(Stored data entries)
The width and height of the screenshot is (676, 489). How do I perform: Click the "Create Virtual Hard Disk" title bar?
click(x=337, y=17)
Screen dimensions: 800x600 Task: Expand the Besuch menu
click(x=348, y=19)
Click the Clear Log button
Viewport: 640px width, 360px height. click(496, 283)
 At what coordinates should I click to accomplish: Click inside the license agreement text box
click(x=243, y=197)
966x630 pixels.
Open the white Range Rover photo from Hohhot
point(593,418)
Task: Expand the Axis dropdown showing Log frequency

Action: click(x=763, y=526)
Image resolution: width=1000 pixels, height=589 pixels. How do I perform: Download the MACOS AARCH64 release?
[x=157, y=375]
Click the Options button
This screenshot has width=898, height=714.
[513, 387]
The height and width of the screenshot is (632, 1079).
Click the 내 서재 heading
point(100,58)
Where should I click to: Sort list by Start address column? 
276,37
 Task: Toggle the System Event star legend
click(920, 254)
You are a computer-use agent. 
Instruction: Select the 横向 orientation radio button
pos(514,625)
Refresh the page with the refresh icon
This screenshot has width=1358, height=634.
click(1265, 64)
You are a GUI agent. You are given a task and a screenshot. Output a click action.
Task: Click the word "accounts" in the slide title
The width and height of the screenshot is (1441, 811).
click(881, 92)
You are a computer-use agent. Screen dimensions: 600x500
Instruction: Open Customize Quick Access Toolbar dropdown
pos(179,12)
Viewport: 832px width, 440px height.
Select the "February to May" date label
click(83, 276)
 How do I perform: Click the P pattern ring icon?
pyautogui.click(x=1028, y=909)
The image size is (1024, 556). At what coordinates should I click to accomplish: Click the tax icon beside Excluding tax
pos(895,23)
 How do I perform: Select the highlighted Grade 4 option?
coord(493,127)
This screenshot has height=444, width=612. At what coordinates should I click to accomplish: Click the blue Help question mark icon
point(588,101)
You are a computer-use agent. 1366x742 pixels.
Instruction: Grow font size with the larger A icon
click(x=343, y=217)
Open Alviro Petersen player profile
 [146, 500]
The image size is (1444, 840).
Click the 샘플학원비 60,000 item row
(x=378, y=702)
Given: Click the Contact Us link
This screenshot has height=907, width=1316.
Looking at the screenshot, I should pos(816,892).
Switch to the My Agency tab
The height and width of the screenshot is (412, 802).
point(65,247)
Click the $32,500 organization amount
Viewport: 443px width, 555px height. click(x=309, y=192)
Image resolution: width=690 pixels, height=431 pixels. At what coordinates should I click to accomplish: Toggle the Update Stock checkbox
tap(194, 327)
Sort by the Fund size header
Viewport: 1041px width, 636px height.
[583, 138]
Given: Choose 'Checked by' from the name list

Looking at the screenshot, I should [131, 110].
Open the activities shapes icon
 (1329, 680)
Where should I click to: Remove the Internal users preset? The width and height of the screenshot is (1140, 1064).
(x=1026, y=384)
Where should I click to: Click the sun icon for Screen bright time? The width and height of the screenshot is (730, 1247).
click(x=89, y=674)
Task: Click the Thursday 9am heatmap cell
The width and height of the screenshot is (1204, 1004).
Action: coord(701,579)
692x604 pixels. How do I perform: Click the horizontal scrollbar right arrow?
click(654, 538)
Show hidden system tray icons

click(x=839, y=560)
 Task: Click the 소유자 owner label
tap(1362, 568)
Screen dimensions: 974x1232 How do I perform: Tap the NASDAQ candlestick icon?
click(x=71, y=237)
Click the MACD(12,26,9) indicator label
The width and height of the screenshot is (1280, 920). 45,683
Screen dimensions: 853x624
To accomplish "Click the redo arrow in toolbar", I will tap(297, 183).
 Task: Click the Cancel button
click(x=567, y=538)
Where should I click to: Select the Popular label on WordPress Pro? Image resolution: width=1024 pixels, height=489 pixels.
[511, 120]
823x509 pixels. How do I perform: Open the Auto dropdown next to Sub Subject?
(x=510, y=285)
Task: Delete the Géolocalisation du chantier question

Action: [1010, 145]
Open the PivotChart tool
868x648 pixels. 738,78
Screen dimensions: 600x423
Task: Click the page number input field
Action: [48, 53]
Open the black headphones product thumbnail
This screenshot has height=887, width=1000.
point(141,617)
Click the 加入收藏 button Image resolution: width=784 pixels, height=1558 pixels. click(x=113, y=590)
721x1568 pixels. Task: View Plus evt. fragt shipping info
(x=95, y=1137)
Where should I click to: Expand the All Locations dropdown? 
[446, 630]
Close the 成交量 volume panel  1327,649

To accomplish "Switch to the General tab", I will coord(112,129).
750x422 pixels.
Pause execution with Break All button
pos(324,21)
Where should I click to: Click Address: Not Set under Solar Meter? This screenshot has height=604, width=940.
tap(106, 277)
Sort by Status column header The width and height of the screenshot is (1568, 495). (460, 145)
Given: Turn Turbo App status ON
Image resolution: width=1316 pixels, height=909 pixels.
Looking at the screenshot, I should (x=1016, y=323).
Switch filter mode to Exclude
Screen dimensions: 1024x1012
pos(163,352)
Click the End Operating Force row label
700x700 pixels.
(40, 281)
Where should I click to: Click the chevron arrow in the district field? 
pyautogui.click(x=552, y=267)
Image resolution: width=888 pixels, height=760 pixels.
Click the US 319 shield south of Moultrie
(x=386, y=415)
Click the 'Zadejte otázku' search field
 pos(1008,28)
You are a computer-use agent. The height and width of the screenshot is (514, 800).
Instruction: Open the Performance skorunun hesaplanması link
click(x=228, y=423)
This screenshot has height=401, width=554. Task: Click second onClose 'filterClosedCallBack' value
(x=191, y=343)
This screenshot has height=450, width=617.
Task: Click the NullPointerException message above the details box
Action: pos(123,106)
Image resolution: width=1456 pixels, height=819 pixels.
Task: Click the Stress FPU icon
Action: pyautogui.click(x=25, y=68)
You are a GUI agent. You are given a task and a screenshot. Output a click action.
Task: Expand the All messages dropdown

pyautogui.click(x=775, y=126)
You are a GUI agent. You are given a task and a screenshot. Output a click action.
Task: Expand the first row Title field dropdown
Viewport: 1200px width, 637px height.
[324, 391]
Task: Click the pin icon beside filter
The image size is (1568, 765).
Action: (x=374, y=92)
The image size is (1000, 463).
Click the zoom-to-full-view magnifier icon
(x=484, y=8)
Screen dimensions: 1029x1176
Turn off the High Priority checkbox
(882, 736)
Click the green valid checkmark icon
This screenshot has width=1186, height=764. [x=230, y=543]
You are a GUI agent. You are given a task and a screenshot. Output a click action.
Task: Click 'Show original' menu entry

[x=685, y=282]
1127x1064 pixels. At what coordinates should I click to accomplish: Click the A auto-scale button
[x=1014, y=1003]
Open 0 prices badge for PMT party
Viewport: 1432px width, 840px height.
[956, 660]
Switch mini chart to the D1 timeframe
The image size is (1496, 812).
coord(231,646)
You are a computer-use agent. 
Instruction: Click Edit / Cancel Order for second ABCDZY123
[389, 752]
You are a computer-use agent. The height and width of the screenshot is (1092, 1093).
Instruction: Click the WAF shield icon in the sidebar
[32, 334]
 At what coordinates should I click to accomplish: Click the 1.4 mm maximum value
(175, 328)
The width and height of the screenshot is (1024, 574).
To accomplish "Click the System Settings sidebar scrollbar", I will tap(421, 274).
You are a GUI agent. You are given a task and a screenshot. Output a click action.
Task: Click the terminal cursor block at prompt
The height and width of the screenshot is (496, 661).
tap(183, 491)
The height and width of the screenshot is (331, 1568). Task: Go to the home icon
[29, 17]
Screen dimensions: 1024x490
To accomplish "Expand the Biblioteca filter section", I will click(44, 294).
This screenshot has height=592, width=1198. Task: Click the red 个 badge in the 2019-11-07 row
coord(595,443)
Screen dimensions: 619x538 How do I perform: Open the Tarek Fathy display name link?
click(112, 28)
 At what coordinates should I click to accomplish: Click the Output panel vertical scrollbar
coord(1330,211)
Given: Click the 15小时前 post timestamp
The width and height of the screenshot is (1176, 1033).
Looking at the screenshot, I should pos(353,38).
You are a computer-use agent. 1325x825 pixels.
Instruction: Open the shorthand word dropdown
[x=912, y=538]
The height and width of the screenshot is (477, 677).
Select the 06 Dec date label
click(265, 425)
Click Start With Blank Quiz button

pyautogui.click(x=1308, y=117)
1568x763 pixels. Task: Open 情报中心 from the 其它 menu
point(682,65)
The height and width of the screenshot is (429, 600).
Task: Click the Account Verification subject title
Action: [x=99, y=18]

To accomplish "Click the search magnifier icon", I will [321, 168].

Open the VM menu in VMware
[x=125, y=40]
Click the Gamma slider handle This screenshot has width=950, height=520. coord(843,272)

(Problem statement) Please output exactly the lines between the one holding "At what coordinates should I click to accomplish: Click inside" and the one holding "Given: Click the Contact Us link" in the records above, inclusive, and nothing more.

(Answer box)
 At what coordinates should I click to accomplish: Click inside the license agreement text box
click(x=243, y=197)
966x630 pixels.
Open the white Range Rover photo from Hohhot
point(593,418)
Task: Expand the Axis dropdown showing Log frequency

Action: click(x=763, y=526)
Image resolution: width=1000 pixels, height=589 pixels. How do I perform: Download the MACOS AARCH64 release?
[x=157, y=375]
Click the Options button
This screenshot has width=898, height=714.
[513, 387]
The height and width of the screenshot is (632, 1079).
Click the 내 서재 heading
point(100,58)
Where should I click to: Sort list by Start address column? 
276,37
 Task: Toggle the System Event star legend
click(920, 254)
You are a computer-use agent. 
Instruction: Select the 横向 orientation radio button
pos(514,625)
Refresh the page with the refresh icon
This screenshot has width=1358, height=634.
click(1265, 64)
You are a GUI agent. You are given a task and a screenshot. Output a click action.
Task: Click the word "accounts" in the slide title
The width and height of the screenshot is (1441, 811).
click(881, 92)
You are a computer-use agent. Screen dimensions: 600x500
Instruction: Open Customize Quick Access Toolbar dropdown
pos(179,12)
Viewport: 832px width, 440px height.
Select the "February to May" date label
click(83, 276)
 How do I perform: Click the P pattern ring icon?
pyautogui.click(x=1028, y=909)
The image size is (1024, 556). At what coordinates should I click to accomplish: Click the tax icon beside Excluding tax
pos(895,23)
 How do I perform: Select the highlighted Grade 4 option?
coord(493,127)
This screenshot has height=444, width=612. At what coordinates should I click to accomplish: Click the blue Help question mark icon
point(588,101)
You are a computer-use agent. 1366x742 pixels.
Instruction: Grow font size with the larger A icon
click(x=343, y=217)
Open Alviro Petersen player profile
 [146, 500]
The image size is (1444, 840).
Click the 샘플학원비 60,000 item row
(x=378, y=702)
Given: Click the Contact Us link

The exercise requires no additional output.